Guest Viewpoint from Robert Heath:
Suppose that you are stopped at an intersection, minding your own business, when you are suddenly hit from behind by another car whose driver was texting at the time. You’re shaken up but get out to inspect the damage. The police come and ask if you want to call an ambulance and go to the hospital. Even though your back and neck are hurting and you have a terrible headache, you decline and decide to go home and lie down, thinking that you’ll be better in a few days. Over the next several days, the pain gets a little better but doesn’t go away and you’re debating whether to go get “checked out.” A week goes by and the pain is still there, so you decide to call your doctor for an appointment. His schedule is busy so you can’t be seen until the following week, fifteen days after the accident. By then you’ve noticed a tingling in your left arm and you report that to your doctor. He orders some x-rays and, unsatisfied, an MRI and other tests to determine whether you have nerve damage.
The bills total $3,850.00 but you are not concerned. You have personal injury protection (PIP) insurance – that insurance that Florida law requires you to buy. You’re covered, right? Wrong.
Suppose that you are aware that you are injured and elect to see the chiropractor that has treated you for the past twenty years who can get you in this afternoon. No worries, you have $10,000 of mandatory PIP coverage, right? Think again.
What if you decide to make a claim for your PIP insurance benefits but the insurance company demands that you appear at their attorney’s office, without an attorney of your own, orders you to bring copies of your tax returns and medical records for the past ten years and then grills you for three hours under oath about everything from your sex life to your last gynecological exam. You don’t have to put up with that just to get your medical bills paid, do you? Sorry.
Welcome to the Auto Insurance Company Relief Act of 2012.
That’s not what it’s called officially, but that is still the effect of the “reform” bill passed by the Florida Legislature late in the night on the last day of the session.
No Fault Auto Insurance was created in 1971 to provide payment of medical expenses and lost wages to Floridians regardless of whether the accident was their fault. It requires each and every car owner to purchase a minimum of $10,000 of insurance and to show proof of insurance coverage when renewing the vehicle’s license each year. The Florida Supreme Court has said time and time again that the law was designed “to provide swift and virtually automatic payment so that the injured insured may get on with his life without undue financial interruption.” When the insurance company failed to do so, the policyholder or his doctors, could sue the company and, if it was determined that the insurance company wrongfully denied the benefits, require that the company pay the claimant’s attorney’s fees. That was before Governor Rick Scott and the Legislature decided to help out the insurance industry.
Over the past several years, fraudulent insurance claims have increased in areas such as Miami, Tampa and, recently, Orlando. The problem has become so pervasive in South Florida that insurance rates have gone up as a result across the state. It is a legitimate concern for lawmakers to address. However, instead of beefing up funding for law enforcement to fight these criminals, the Governor and the leaders in the Legislature seized upon the opportunity to eliminate the “fraud tax” by completely gutting the benefits available to the honest, legitimate claimants they claim to be concerned about and delivering the insurance industry its fondest wish list.

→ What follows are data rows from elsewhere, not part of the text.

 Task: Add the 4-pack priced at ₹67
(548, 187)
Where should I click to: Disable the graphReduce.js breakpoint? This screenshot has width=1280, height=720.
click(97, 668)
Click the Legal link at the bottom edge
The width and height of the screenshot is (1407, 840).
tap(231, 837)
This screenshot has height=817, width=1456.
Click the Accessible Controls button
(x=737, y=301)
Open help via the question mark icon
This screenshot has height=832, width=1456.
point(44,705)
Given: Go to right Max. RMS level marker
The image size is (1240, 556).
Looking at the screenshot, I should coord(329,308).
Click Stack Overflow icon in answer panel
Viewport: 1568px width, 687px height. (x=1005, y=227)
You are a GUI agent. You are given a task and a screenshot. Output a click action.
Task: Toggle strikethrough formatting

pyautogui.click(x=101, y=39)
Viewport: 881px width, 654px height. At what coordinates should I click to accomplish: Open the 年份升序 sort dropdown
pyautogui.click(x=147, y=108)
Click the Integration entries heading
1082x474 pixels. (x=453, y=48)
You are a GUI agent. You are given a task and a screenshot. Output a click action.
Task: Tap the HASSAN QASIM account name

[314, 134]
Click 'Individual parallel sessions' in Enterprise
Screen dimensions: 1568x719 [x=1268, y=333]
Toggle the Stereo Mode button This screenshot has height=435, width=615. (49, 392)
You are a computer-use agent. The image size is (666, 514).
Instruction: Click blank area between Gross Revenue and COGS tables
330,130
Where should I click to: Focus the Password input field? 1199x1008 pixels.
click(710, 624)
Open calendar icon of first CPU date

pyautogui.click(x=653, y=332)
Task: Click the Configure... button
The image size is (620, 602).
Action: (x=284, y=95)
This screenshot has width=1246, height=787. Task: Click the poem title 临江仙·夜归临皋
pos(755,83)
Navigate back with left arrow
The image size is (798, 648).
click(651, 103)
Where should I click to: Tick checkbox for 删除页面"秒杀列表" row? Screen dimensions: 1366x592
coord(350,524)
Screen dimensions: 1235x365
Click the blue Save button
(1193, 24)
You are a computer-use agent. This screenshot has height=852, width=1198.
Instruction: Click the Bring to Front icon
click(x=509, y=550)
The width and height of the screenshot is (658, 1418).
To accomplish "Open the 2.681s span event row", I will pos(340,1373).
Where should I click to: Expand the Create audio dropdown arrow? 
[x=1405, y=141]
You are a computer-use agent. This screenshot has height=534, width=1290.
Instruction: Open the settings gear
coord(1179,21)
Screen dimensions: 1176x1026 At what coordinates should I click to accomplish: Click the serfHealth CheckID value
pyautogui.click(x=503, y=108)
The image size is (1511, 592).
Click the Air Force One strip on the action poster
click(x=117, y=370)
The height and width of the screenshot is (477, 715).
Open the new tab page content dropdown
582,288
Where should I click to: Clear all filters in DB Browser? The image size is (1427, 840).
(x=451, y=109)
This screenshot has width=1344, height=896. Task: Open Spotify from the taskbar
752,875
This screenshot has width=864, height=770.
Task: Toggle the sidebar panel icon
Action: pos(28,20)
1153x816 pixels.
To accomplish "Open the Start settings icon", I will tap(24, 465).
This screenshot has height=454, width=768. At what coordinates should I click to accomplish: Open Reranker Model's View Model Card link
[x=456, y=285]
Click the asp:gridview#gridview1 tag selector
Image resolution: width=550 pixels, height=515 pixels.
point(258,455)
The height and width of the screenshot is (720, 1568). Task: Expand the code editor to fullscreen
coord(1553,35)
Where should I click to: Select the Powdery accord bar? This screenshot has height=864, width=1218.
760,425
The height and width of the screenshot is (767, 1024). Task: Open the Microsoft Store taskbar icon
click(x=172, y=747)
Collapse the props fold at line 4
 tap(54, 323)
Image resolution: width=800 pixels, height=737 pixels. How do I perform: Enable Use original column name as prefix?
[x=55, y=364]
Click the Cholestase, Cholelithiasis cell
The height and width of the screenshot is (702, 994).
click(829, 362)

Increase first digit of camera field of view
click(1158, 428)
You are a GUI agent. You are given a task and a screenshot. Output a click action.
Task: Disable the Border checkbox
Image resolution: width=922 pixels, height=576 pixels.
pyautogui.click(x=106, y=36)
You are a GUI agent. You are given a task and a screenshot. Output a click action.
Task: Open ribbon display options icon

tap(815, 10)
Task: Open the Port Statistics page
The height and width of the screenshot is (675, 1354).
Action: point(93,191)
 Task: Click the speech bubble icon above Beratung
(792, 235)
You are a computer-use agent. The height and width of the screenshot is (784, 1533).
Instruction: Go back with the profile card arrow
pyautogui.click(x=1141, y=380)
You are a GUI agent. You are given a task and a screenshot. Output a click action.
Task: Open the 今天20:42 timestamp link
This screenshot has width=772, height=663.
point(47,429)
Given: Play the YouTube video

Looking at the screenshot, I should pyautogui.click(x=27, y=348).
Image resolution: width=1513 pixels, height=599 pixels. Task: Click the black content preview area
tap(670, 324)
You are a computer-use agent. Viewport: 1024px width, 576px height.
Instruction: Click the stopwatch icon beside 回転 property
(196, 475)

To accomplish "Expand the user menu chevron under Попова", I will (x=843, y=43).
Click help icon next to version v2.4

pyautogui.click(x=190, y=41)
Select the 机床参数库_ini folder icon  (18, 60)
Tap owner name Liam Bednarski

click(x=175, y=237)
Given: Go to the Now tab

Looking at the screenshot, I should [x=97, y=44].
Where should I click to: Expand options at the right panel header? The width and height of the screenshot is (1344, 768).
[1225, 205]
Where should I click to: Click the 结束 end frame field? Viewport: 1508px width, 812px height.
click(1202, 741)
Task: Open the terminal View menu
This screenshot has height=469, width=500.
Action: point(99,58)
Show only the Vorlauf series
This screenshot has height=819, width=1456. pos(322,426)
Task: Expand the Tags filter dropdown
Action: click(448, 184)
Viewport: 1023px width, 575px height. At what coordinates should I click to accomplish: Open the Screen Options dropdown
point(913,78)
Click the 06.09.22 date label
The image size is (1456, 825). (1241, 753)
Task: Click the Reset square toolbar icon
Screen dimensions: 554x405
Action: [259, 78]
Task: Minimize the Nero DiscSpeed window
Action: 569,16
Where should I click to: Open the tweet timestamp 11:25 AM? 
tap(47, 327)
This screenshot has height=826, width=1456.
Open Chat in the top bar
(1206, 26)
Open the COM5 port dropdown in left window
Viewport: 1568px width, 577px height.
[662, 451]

Now, despite the fact that you are truly injured and your claim is completely legitimate, if you don’t get to a doctor, hospital or urgent care center within 14 days, you have no insurance coverage. Unless your injury is extremely serious, you will only get $2,500 in insurance coverage, not the $10,000 you paid for. Although massage therapy or acupuncture may be beneficial to you and your preferred method of treatment, it’s not covered. And, yes, you still have to show up to be grilled by the insurance company’s lawyer. If you don’t, you have no coverage. If you are a doctor, you won’t get paid if your patient, or in some cases your patient’s passenger, refuses to attend. You won’t even know if the insurance coverage has run out unless you file a lawsuit because the Governor doesn’t think that’s important information for you to have.
What began as an effort, at least in the Florida Senate, to draft a law that dealt strictly with the fraud issues eventually became a dream come true for insurance companies in the waning days of the legislative session thanks to immense pressure from the Governor, Lt. Governor, House Speaker Dean Cannon and Senate President Mike Haridopolos. Undoubtedly, the $100,000 contribution by United Auto Insurance Co. to Gov. Scott’s political action committee two days before the vote got the Governor out of his chair. Those that resisted were snatched aside and threatened with vetoes of their bills or other bare knuckle political moves that would send their political careers into oblivion. The intimidation worked. The Senate caved in at 9:30 p.m. on the last day of the session and passed the bill by one vote. Florida consumers lost.
The one thing they didn’t change? You still have to buy $10,000 worth of insurance, although it’s unlikely you’ll ever qualify for those benefits.